Within the listing below, the lines to output run from the one containing "Select the Pipeline item type title" through the one containing "Viewport: 699px width, 644px height."; copy them exactly and nothing else.

(Available data Opens)

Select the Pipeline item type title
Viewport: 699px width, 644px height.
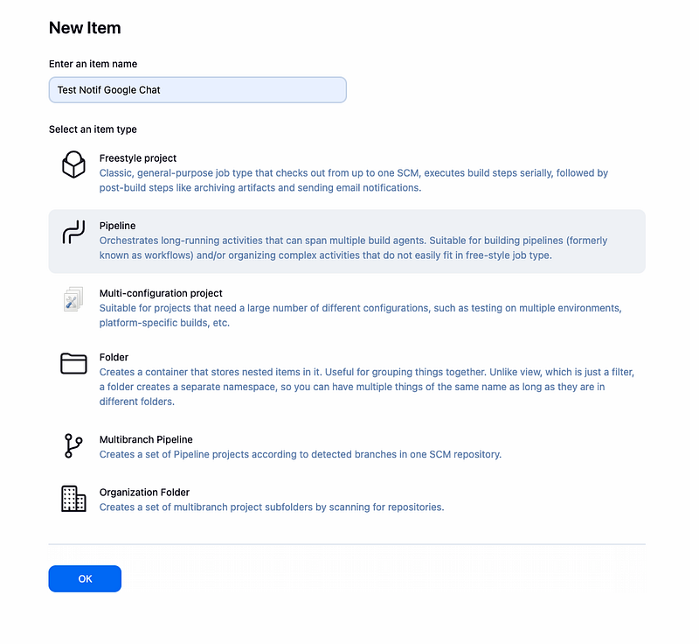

(Available data Closes)
(Available data Opens)

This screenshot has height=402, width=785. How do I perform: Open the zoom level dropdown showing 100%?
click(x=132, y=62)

(Available data Closes)
(Available data Opens)

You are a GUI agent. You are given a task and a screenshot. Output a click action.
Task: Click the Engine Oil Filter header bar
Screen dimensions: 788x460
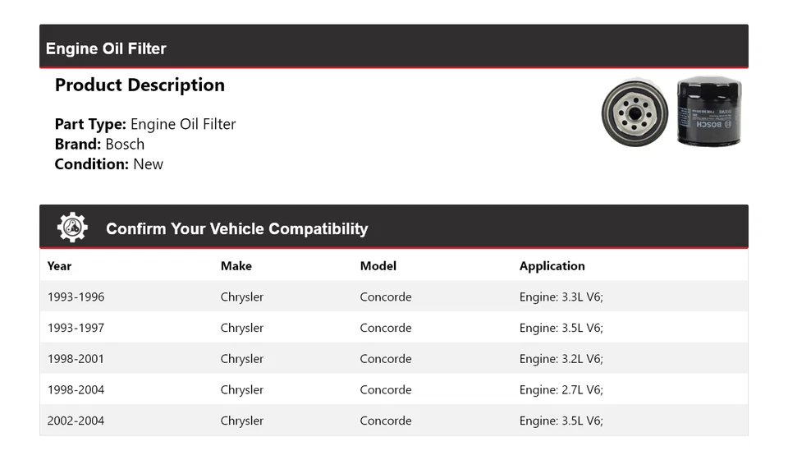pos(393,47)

(Available data Closes)

- **Solution to this task**:
Select the Pipeline item type title
Viewport: 699px width, 644px height.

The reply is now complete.